Amaury de la Tour : boulanger-brasseur 

Chez Amaury de la Tour, boulanger à Clamart, dans les Hauts-de-Seine, avec son épouse, on ne se contente pas de recycler, on revalorise le pain invendu. Boulanger depuis des années et ébranlé par le constat de l’ADEME sur le gaspillage alimentaire qui s’élèverait à 10 millions de tonnes de nourriture par an en France, il a radicalement cessé de jeter ses invendus. Pour continuer à consommer ses productions, le boulanger décide en 2019 de les conserver pour en faire de la bière. Les pains restants sont séchés chaque soir au four, triés, concassés. Ils sont ainsi destinés à remplacer 25% de l’amidon du malt par celui contenu dans le pain. Son « jus » unique, il l’a baptisé la Moissine, une gamme de bières au goût toasté, torréfié, vendue dans sa boutique. Trois bières, trois humeurs : la blonde, la rouge et la brune, toujours « au pain », et ajustée en fonction des graines, des épices utilisées. « Notre bière est vendue dans une vingtaine de points de vente actuellement. » La Moissine, on peut la « dénicher » en région parisienne, et elle coûte seulement 3,50 euros dans sa boulangerie. 

L’ambition zéro déchet d’Amaury de la Tour a titillé d’autres boulangers, mais aussi des distributeurs. Un grand groupe de grossistes français serait en pourparlers avec le boulanger-brasseur pour revendre la Moissine à grande échelle. Mais l’engouement de ces potentiels partenaires n’a pas dévié le boulanger de sa motivation première : continuer à travailler avec des associations qui encadrent les personnes en réinsertion sociale, toujours pour conserver cette logique écoresponsable. Le boulanger fait appel à ces dernières depuis le début, notamment pour le tri des pains destinés à la bière. 

Sylvain Hanriot-Colin, tout beau tout bio

Sylvain Hanriot-Colin parcourt les 60 mètres carrés du fournil de la Paume de Pain, son antre, son laboratoire. Avec fierté, le sourire aux lèvres, il présente son pétrin qui a vingt ans, un superbe Artofex vintage. Éclairée par les immenses baies vitrées qui donnent sur la rue, la préparation est pétrie avec soin, patience, un véritable éloge de la lenteur. Après dix ans en tant que cheminot de la SNCF, Sylvain Hanriot-Colin lâche tout pour une reconversion à l’école Internationale de Boulangerie. Mais le déclencheur, ce sont sûrement ses quatre années en contrôle qualité dans l’industrie agro-alimentaire et notamment dans les avants-produits pour la boulangerie-pâtisserie qui lui laissent un goût amer.  Le futur artisan comprend alors ce qu’il ne voulait pas faire : des « poudres magiques qui fabriquent du pain ». Le boulanger a opté pour le bio.
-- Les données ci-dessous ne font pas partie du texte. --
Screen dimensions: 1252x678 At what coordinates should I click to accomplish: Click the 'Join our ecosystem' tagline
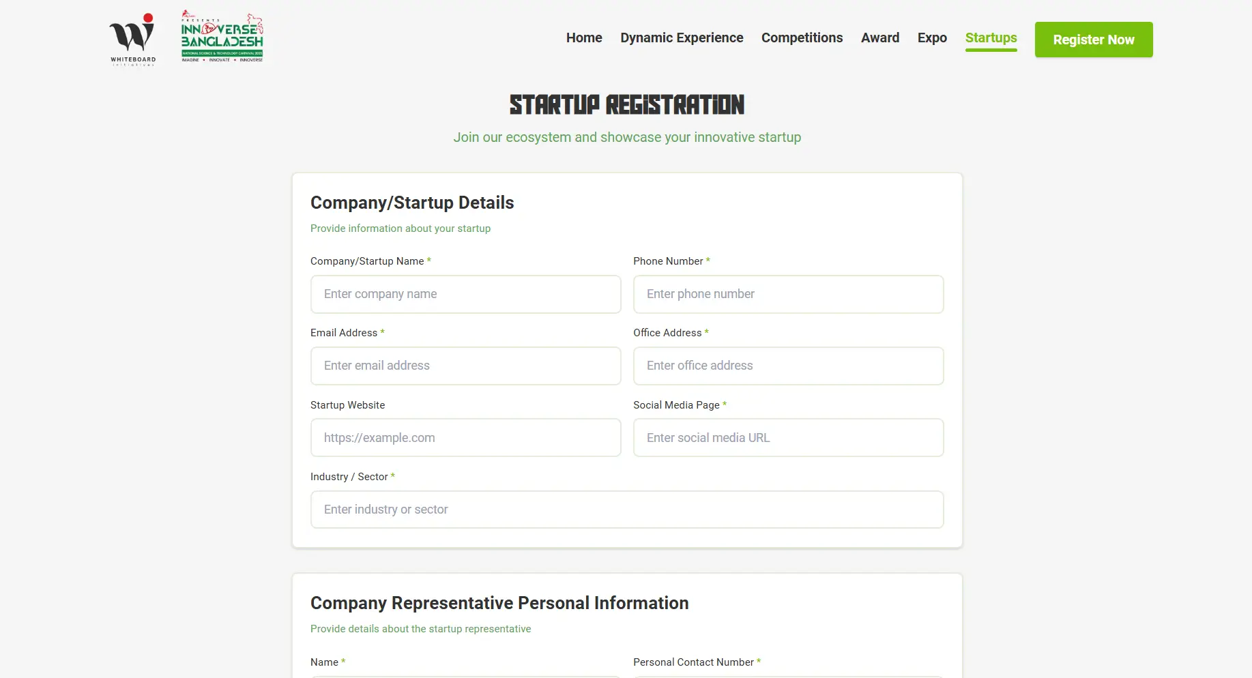[626, 137]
Dès 2016, il pétrit son pain au levain bio naturel et pur à Lyon, une rareté : « On doit être à peine quatre à le faire en ville. » Du pétrissage à la vente, tout se faisait de son fournil : pas de boutique à l’horizon. Un choix « pour recentrer vers le produit ». Les années ont passé et le boulanger délivre dorénavant à sa clientèle 1,2 tonne de pain par semaine dans sa boutique de la Croix-Rousse. Ses clients sont fidèles mais exigeants : « Il faut que j’assure une vente de pain jusqu’à 20 heures. » Ils affluent dès le lundi 16 heures pour des croûtes ultra craquantes, une mie aux accents de miel, cette texture unique qui dure entre cinq et sept jours grâce à la qualité du levain.

Mais Sylvain Hanriot doit être attentif, sa clientèle est encore variable. « Il m’est difficile d’évaluer nos volumes de vente à l’avance, à cause de la variation de la fréquentation. » Lorsqu’il lui reste des invendus, le boulanger les confie à des associations (notamment avec sa petite offre de snacking/cantine bio) et « ne jette quasiment plus rien à ce jour ». Mais côté zéro déchet, il y a toujours plus à faire selon lui : « La balle est plutôt dans le camp des industriels, des fournisseurs, afin d’éviter le suremballage, ceux qui ont une responsabilité en termes de volume de déchets, des plastiques. La Loi EGalim arrive presque trop tard... » 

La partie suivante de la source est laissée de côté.